“Everything would tick along perfectly well – until the credit card companies realised they weren’t making any money, and called a halt to the 0% interest rate deals. Then everyone would have to pay back the money they borrowed in the first place. The property market would collapse as people sold houses to pay back loans. Stock markets would plunge. It would be a financial disaster.” – MoneyWeek.com Feb. 27, 2006
Chicken Smith View:
If you read the entire MoneyWeek article, they discuss something called Stoozing which is when you borrow money at a low interest rate (ie, Introductory 0% Credit Card Offer) and you deposit it into a safe investment (ie, 5% Online Savings Account). Before the credit card’s introductory offer expires, you either pay it back and keep the interest payments or you keep moving the debt into another 0% offer. Meanwhile, you’re earning 5 percent off the money in the bank.
Now if you’re talking about credit cards, it’s probably not a lot of money we’re talking about. Let’s say you borrow $30k on your credit card offers at 0%, you put that money in the bank at 5% interest.

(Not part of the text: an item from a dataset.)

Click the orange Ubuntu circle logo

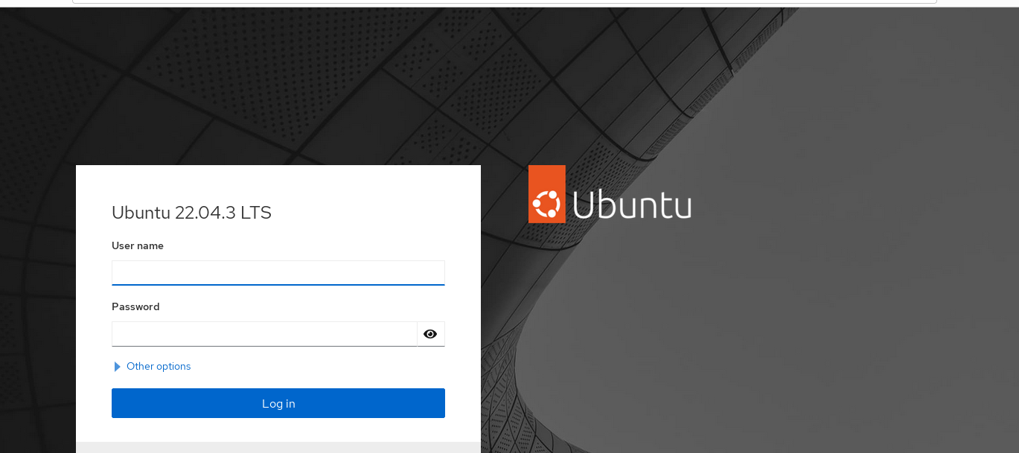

Let’s say you manage to juggle the debt for one year. The most you’ll make is about $1500 for the year.
Now that may not be so bad if it didn’t cost anything, but it would require a lot of time, effort and careful management making sure not to exceed the introductory periods and not to spend the initial capital, otherwise, you’ll lose any chance of making a profit. I’m sure many will be tempted to try it, however, it generally requires opening new credit cards and that can negatively affect your credit score.

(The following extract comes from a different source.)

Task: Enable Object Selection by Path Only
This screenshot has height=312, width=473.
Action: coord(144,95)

So obviously, this is not a get rich quick scheme, however, if you translate a similar scenario onto the global stage by large corporations in the millions of dollars, now we’re talking serious money. Sadly, this is going on right now throughout the investment world, however investors don’t call it Stoozing, the term they prefer to use is called Carry Trade.
It might as well be funny money, because what it does is it artificially inflates market prices, as everyone is essentially “buying” on credit. Eventually, when the bill for the original balance needs to get paid or if the interest rates suddenly change, someone is left holding the hot potato and fortunes can be wiped out.
This is what’s going to sour the global economy. According to HSBC Currency Strategist, David Bloom, “The carry trade has pervaded every single instrument imaginable, credit spreads, bonds spreads: everything is poisoned.”
This is what passes for record profits in so many markets. It’s a house of cards and the winds of change are starting to blow. Everything is being bought on credit in one way or another, both at the consumer level and at the professional investor level, this cannot go on forever, and it will get ugly. Banks are starting to feel the pain and are scrambling to get an influx of some real cash by offering high interest rates on savings accounts. It may be too late. If anything can be learned from this, it is; you stooze, you lose.